1) People (or kids, whoever) need to get a handle on the whole rootkit thing. Bertelsmann and Sony America both JOINTLY own Sony BMG Music Entertainment, which is HQ in New York. Our friends in Japan who have been making camcorders for years have nothing to do with the MUSIC INDUSTRY THUGS THAT WANT ABSOLUTE CONTROL OF ALL ASPECTS OF OUR DIGITAL ENTERTAINMENT.

2) Anyone that is serious about video knows that current DV standard definition HDD camcorders (i.e. JVC) have more shortcomings than advantages over MiniDV.
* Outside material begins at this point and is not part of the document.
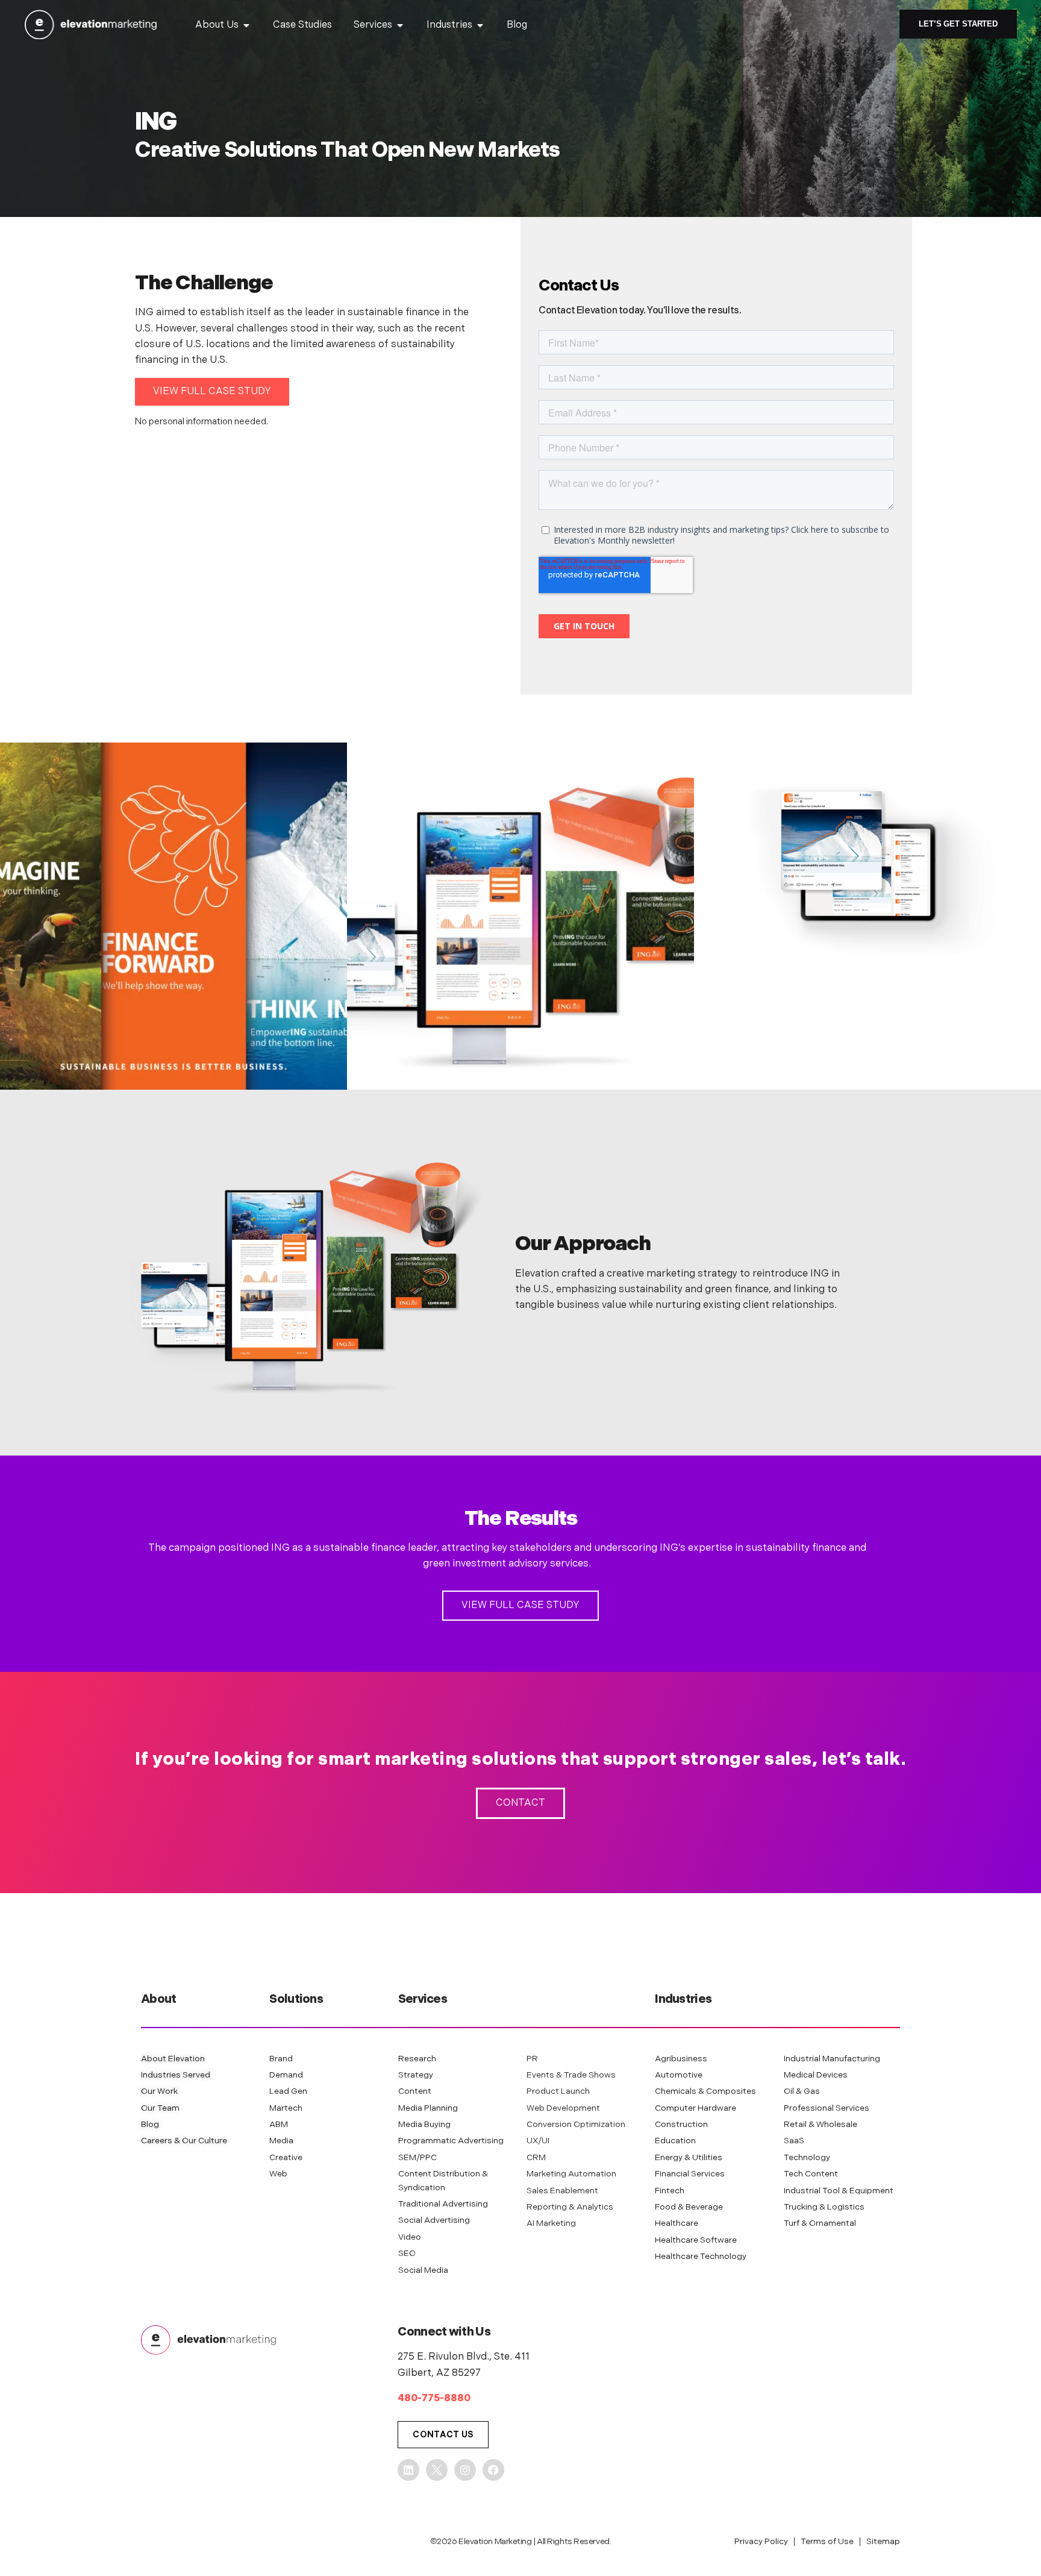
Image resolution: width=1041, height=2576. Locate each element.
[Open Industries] (480, 25)
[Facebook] (493, 2470)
3) Until a legitimate HD standard is devised and finalized that allows storage onto a (very large) HDD, HDV will remain an attractive format. MiniDV is still a very good storage medium, even though it lacks the random access benefits seen with flash memory and HDDs. More importantly, MiniDV is very affordable...13GB of DV/HDV storage that is removable, can be replenished immediately for video to keep on rolling, and is available for less than $5.

4) The HC1 is a technological marvel that continues to sell very well to the prosumers, independents, and pros alike. The HC3 is going to be the breakthrough product that brings HD video within reach to a much larger group of consumers.

5) In the 12 round bout, Sony has won the first three rounds. Other manufacturers have yet to show up.